Dean Brettle dean at brettle.com
Thu Jun 23 19:20:29 UTC 2005


On Thu, 2005-06-23 at 18:02 +0000, Matthew Seth Flaschen wrote:
> (please excuse possible duplicate message)
> > Does that clause prohibit creating a program which links to both EAB
> and 
> > LGPLed libs? It seems to me that it can be read that way if the 
> > (dynamically) linked program is considered a derivative work of
> EAB, 
> > because the derivative work would then be covered, in part, by an 
> > Excluded License (the LGPL).
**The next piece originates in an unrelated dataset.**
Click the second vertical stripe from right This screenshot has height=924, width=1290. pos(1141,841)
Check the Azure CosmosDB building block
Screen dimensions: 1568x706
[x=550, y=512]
Is that right? 
>  
> First of all, the whole point of LGPL is that derivative works that
> only link to it, but are not modifications, do not need to be licensed
> under the LGPL.

I understand that.  I don't think the combination would violate the
LGPL.  I think it might violate the EULA because the LGPL requires that
the source for the LGPLed library be included and licensed under the
LGPL when distributing a "derivative work that uses the library".  If
the LGPLed library is considered a "part of" the derivative work for the
purposes of the EULA, I'm concerned that MS could successfully argue
that having it covered by the LGPL is a violation.  Is that a valid
concern or am I being too paranoid? :-)


>   Secondly, you do not have the right to distribute derivative works
> of a copyrighted work without explicit permission.  Even without this
> clause, you wouldn't have explicit permission to distribute under the
> "Excluded Licenses".  Therefore, doing so would be a copyright
> infringement.

I think the idea would be to distribute the derivative work under a non-
Excluded License.  The EULA seems to give explicit permission to do that
when it says, "You may redistribute the Solution and any modifications
you make to it, in whole or in part, on a stand alone basis or as part
of your own products or services."  Am I missing something?

> 
> > As a separate question, is the EULA an Open Source license? 
<snip>
> If you are asking whether it could qualify, the answer is also no.
> For a start, there is the "Performance Tests" clause
<snip>
> That precludes publicly benchmark testing the software.  That's a
> restriction on field of endevaour(#6).

Thanks.  Not sure how I missed that...

<snip>
> Does the software actually provide complete source code?  If not, it
> fails #2.

Good question. :-)  I don't know the answer.